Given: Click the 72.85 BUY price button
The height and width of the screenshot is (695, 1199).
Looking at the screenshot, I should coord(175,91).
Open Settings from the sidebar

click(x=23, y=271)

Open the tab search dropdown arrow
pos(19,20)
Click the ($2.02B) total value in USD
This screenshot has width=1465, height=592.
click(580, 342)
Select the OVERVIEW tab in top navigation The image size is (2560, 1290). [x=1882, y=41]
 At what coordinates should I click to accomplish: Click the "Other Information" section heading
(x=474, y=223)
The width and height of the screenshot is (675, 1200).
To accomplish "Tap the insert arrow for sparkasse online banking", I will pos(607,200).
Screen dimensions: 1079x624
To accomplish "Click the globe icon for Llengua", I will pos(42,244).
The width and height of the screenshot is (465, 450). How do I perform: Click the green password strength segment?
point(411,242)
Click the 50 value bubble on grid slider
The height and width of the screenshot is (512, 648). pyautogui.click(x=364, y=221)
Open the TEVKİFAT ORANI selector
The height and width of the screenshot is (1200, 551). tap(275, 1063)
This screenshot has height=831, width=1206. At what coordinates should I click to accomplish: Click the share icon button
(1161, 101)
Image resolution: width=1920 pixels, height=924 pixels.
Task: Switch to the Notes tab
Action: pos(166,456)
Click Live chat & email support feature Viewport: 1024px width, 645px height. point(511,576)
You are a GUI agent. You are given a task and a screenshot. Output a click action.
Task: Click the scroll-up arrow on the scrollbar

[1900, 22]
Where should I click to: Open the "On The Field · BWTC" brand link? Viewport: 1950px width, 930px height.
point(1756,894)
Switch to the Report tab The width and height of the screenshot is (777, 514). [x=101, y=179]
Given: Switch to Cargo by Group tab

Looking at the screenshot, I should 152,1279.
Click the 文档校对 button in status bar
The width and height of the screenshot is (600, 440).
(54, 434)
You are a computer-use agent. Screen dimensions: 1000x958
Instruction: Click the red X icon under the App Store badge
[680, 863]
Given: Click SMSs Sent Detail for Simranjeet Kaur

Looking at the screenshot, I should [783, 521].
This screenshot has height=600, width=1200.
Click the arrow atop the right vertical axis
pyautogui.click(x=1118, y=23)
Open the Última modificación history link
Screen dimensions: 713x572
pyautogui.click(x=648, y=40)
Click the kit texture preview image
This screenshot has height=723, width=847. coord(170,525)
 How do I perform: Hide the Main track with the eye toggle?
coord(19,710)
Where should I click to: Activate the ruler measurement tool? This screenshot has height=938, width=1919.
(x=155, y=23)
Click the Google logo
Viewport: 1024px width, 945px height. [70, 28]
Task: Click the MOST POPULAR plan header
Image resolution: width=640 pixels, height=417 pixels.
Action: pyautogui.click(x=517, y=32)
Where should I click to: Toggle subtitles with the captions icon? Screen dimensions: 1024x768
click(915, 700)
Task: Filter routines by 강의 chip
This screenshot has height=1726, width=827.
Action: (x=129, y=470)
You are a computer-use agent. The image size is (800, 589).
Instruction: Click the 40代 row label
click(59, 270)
------------------------------------------------------------
Turn the lines above into a numbered list, leaving out the blank lines.

[Answer for this exercise]
1. Given: Click the 72.85 BUY price button
2. The height and width of the screenshot is (695, 1199).
3. Looking at the screenshot, I should coord(175,91).
4. Open Settings from the sidebar
5. click(x=23, y=271)
6. Open the tab search dropdown arrow
7. pos(19,20)
8. Click the ($2.02B) total value in USD
9. This screenshot has width=1465, height=592.
10. click(580, 342)
11. Select the OVERVIEW tab in top navigation The image size is (2560, 1290). [x=1882, y=41]
12.  At what coordinates should I click to accomplish: Click the "Other Information" section heading
13. (x=474, y=223)
14. The width and height of the screenshot is (675, 1200).
15. To accomplish "Tap the insert arrow for sparkasse online banking", I will pos(607,200).
16. Screen dimensions: 1079x624
17. To accomplish "Click the globe icon for Llengua", I will pos(42,244).
18. The width and height of the screenshot is (465, 450). How do I perform: Click the green password strength segment?
19. point(411,242)
20. Click the 50 value bubble on grid slider
21. The height and width of the screenshot is (512, 648). pyautogui.click(x=364, y=221)
22. Open the TEVKİFAT ORANI selector
23. The height and width of the screenshot is (1200, 551). tap(275, 1063)
24. This screenshot has height=831, width=1206. At what coordinates should I click to accomplish: Click the share icon button
25. (1161, 101)
26. Image resolution: width=1920 pixels, height=924 pixels.
27. Task: Switch to the Notes tab
28. Action: pos(166,456)
29. Click Live chat & email support feature Viewport: 1024px width, 645px height. point(511,576)
30. You are a GUI agent. You are given a task and a screenshot. Output a click action.
31. Task: Click the scroll-up arrow on the scrollbar
32. [1900, 22]
33. Where should I click to: Open the "On The Field · BWTC" brand link? Viewport: 1950px width, 930px height.
34. point(1756,894)
35. Switch to the Report tab The width and height of the screenshot is (777, 514). [x=101, y=179]
36. Given: Switch to Cargo by Group tab
37. Looking at the screenshot, I should 152,1279.
38. Click the 文档校对 button in status bar
39. The width and height of the screenshot is (600, 440).
40. (54, 434)
41. You are a computer-use agent. Screen dimensions: 1000x958
42. Instruction: Click the red X icon under the App Store badge
43. [680, 863]
44. Given: Click SMSs Sent Detail for Simranjeet Kaur
45. Looking at the screenshot, I should [783, 521].
46. This screenshot has height=600, width=1200.
47. Click the arrow atop the right vertical axis
48. pyautogui.click(x=1118, y=23)
49. Open the Última modificación history link
50. Screen dimensions: 713x572
51. pyautogui.click(x=648, y=40)
52. Click the kit texture preview image
53. This screenshot has height=723, width=847. coord(170,525)
54.  How do I perform: Hide the Main track with the eye toggle?
55. coord(19,710)
56. Where should I click to: Activate the ruler measurement tool? This screenshot has height=938, width=1919.
57. (x=155, y=23)
58. Click the Google logo
59. Viewport: 1024px width, 945px height. [70, 28]
60. Task: Click the MOST POPULAR plan header
61. Image resolution: width=640 pixels, height=417 pixels.
62. Action: pyautogui.click(x=517, y=32)
63. Where should I click to: Toggle subtitles with the captions icon? Screen dimensions: 1024x768
64. click(915, 700)
65. Task: Filter routines by 강의 chip
66. This screenshot has height=1726, width=827.
67. Action: (x=129, y=470)
68. You are a computer-use agent. The image size is (800, 589).
69. Instruction: Click the 40代 row label
70. click(59, 270)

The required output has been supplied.